Excel VLOOKUP関数で結果が0になる場合の対処方法

2020年10月14日

VLOOKUP関数の検索結果が空白の場合、空白ではなく0が表示されてしまいます。

VLOOKUP関数の検索結果(空白)が0になる状態の図解
VLOOKUP関数の検索結果(空白)が0になる例

このような場合に、空白または0以外を表示する方法を紹介します。

XLOOKUP関数でも同様の方法で対応可能です。

対処方法

対処方法は二つあります。

  1. 文字列結合
  2. IF関数

比較(メリット・デメリット)

基本的には文字列結合を使えば良いのですが、

少し問題もあるので両方の方法のメリット・デメリットを比較します。

方法メリットデメリット
文字列結合・記述がシンプル・数値を取得する場合、データの種類が問題になる場合あり
・裏技に近く、この方法を知らない人が見ると何を意図した文字列結合か分かりづらい。
IF関数・作成者以外が見ても数式の意図が掴みやすい
・データの種類が問題にならない
・任意の表示が可能
・同じVLOOKUP関数を2重に記述する必要があり数式が複雑になる

文字列結合での対応手順

VLOOKUP関数に空文字を文字列結合するだけのシンプルな方法です。

=VLOOKUP関数&""
VLOOKUP関数に空文字を文字列結合する場合の図解
VLOOKUP関数に空文字を文字列結合

検索結果が実際に0の場合は表示も0になります。

ただしデータ型が文字列になっているので左寄せの表示になります。

検索結果が実際に0の例(文字列扱いのため左寄せになっている)
検索結果が実際に0の例(文字列扱いのため左寄せになっている)
ISNUMBER関数でFALSE。文字列として認識されている
ISNUMBER関数でFALSE。文字列として認識されている

これが日付の場合、特に問題がありシリアル値から日付表示に出来なくなってしまいます。

その場合、次に記載する方法を使用すると問題なく処理できます。

IF関数での対応手順

データの型を変えたくない場合や「-」や「※空白」など

空白以外を表示したい場合はIF関数を使用します。

=IF(VLOOKUP関数="","※空白の時に表示したい文字列",VLOOKUP関数)

2つのVLOOKUP関数は全く同じ指定をします。

空白の場合、指定の文字を表示
空白の場合、指定の文字を表示
空白以外の場合、検索結果を表示
空白以外の場合、検索結果を表示

この方法であれば結果が数値の場合、そのまま数値として扱われます。

数値は数値として扱われる
数値は数値として扱われる

先述の文字列結合の方法で不都合がある場合、

※空白の時に表示したい文字列"を空白にすれば解決します。

空白を空白で表示
空白を空白で表示

数式の効率化(LET関数が使える場合)

2020年10月頃にMicrosoft(Office)365で追加された新機能のLET関数を利用すれば

VLOOKUP関数の重複なしに数式を組むことが可能です。

(いつ更新が反映されるかは時間差があります)

LET関数は一定の数式に任意の名前を付けて再利用可能にする関数です。

(マクロやプログラミングの変数のようなもの)

数式は以下のようになります。

=LET(任意の名前,VLOOKUP関数,IF(任意の名前="","※空白の時に表示したい文字列",任意の名前))
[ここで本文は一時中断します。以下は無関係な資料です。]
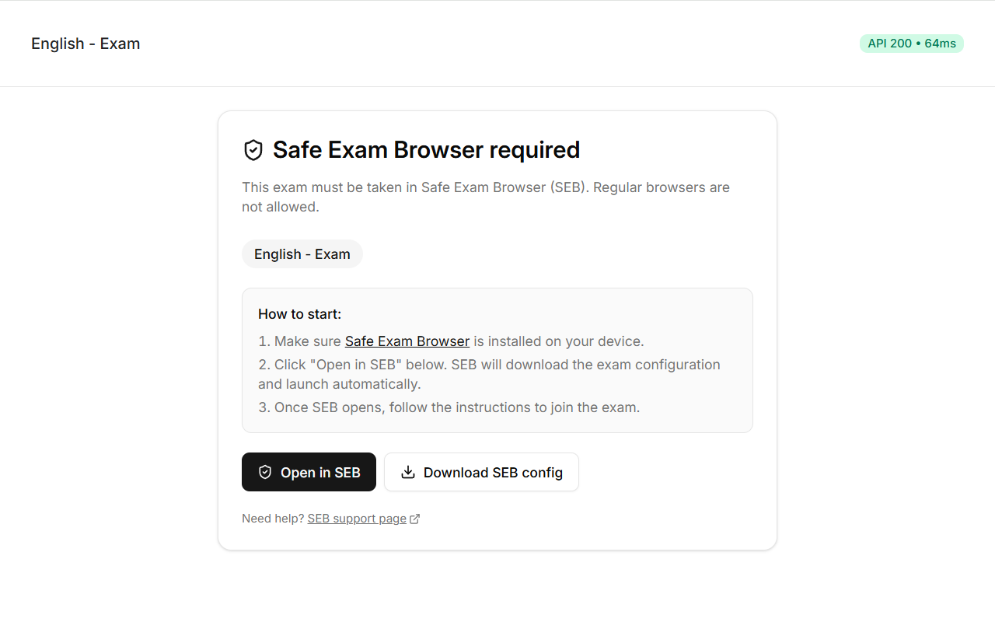The height and width of the screenshot is (622, 995).
Task: Click the green API status badge
Action: 911,44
今回の例では以下のようになります。VLOOKUP関数をvlという名前に置き換えます。

=LET(vl,VLOOKUP(C2,B6:C8,2,FALSE),IF(vl="","",vl))

LET関数を使わない場合は以下のような数式です。

=IF(VLOOKUP(C2,B6:C8,2,FALSE)="","",VLOOKUP(C2,B6:C8,2,FALSE))

これにより以下のようなメリットがあります。

  • 数式の重複(冗長)がなくなり、数式の変更が簡単になる
  • 意味のある名前を付けられるため数式の意図を把握しやすくなる(ただしLET関数を知っている必要あり)
  • 数式の実行回数が減るのでExcelの計算が早くなる(今回の例ではVLOOKUP関数が2回→1回)

VLOOKUP関数XLOOKUP関数は計算が重い部類の関数なので

数式を使うセルが多い場合は特に効果が大きいでしょう。